Closure Without Justice: FBI Solves 1996 Shenandoah Murders After Nearly Three Decades

Walter Leo Jackson Sr.
Walter Leo Jackson Sr.

RICHMOND, Va. ( –¬†After nearly three decades, the FBI announced on Thursday, June 20, that investigators have solved the 1996 murders of Julianne “Julie” Williams and Laura “Lollie” Winans, who were killed while camping at Shenandoah National Park in Virginia.

The FBI reanalyzed evidence and matched DNA to Walter “Leo” Jackson Sr., a convicted serial rapist who died in an Ohio prison in 2018. The announcement brings bittersweet closure to the families of the victims, who have long sought answers. “They’ve been seeking answers far too long,” said Stanley Meador, a special agent in charge with the Richmond FBI office in Virginia.

Winans and Williams were found bound, gagged, and with their throats slashed. Further investigation revealed both women had been sexually assaulted. The murders had initially led to the wrongful accusation of Darrell David Rice, who was charged with the crimes but later exonerated after forensic evidence ruled him out as a suspect.
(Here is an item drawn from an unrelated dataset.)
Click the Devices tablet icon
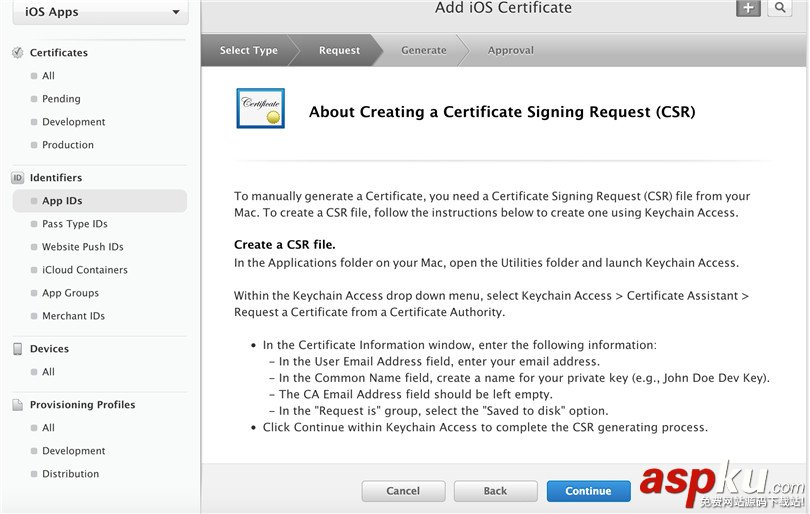This screenshot has width=810, height=514. pyautogui.click(x=18, y=349)
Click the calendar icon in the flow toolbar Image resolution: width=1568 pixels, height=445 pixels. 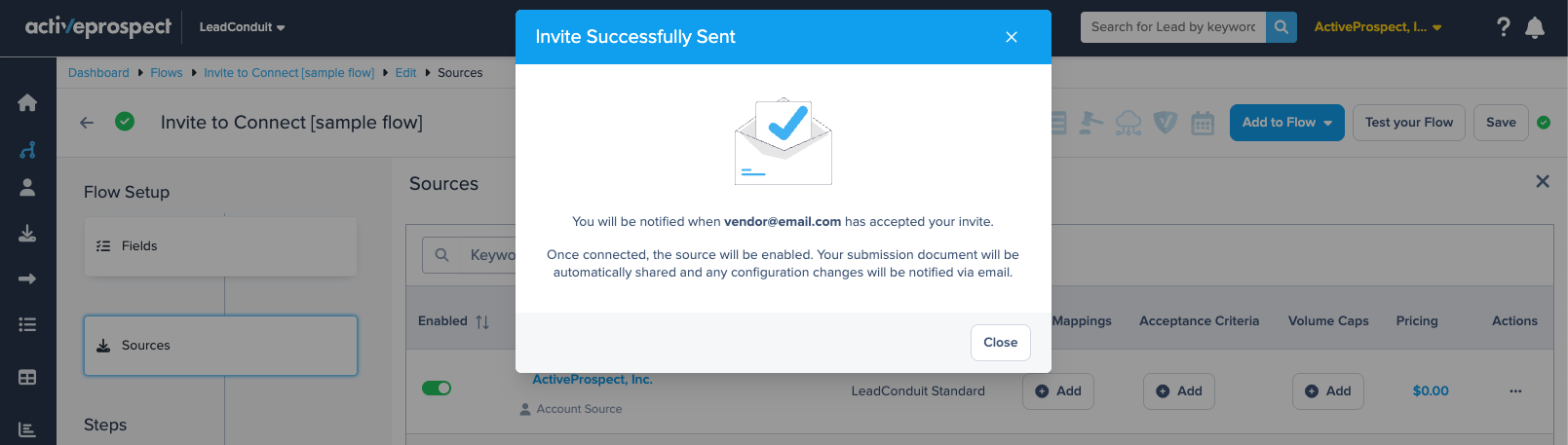(1203, 123)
In 2021, a new investigative team reviewed the case. A private lab pulled DNA from several pieces of evidence, which led to the match with Jackson. Authorities confirmed the DNA match with additional testing from Jackson’s previous swab taken for another rape case. The likelihood of the DNA belonging to someone other than Jackson is one in 2.6 trillion.
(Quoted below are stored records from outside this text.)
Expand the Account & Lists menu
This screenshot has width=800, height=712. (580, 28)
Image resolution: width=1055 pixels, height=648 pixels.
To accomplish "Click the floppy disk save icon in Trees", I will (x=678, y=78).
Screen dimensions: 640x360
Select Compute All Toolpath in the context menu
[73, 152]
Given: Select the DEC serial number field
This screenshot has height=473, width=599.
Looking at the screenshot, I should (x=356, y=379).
Kathryn Miles, author of “Trailed: One Woman’s Quest to Solve the Shenandoah Murders,” expressed frustration that the case could have been solved while Jackson was still alive, allowing for an arrest and prosecution. “That should have happened 20 years ago,” she said. Despite the resolution, the families are left with many unanswered questions.
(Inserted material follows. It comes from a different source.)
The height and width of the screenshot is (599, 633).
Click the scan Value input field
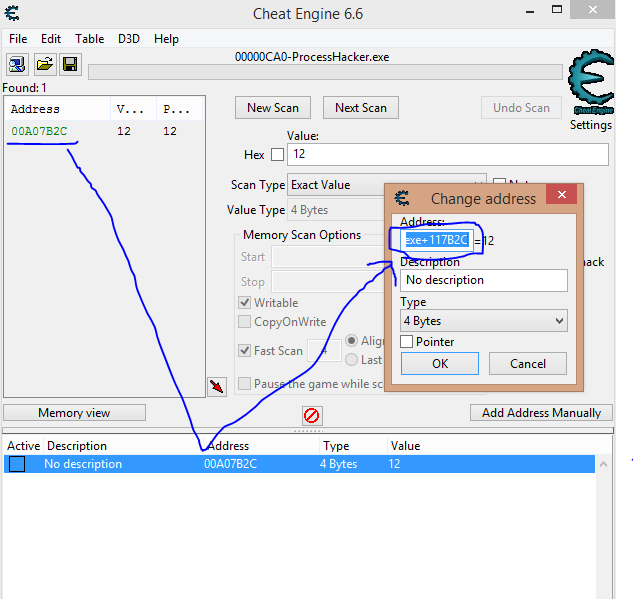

The FBI noted that while the crime was brutal and hateful, there is no evidence it was motivated by anti-gay bias. The murders have left a lasting impact on the LGBTQ+ community, instilling a sense of fear and insecurity. “This was a hate crime and continues to act as a hate crime in the sense that it had this secondary trauma for an entire generation of people who identify as female and who identify as queer,” Miles said.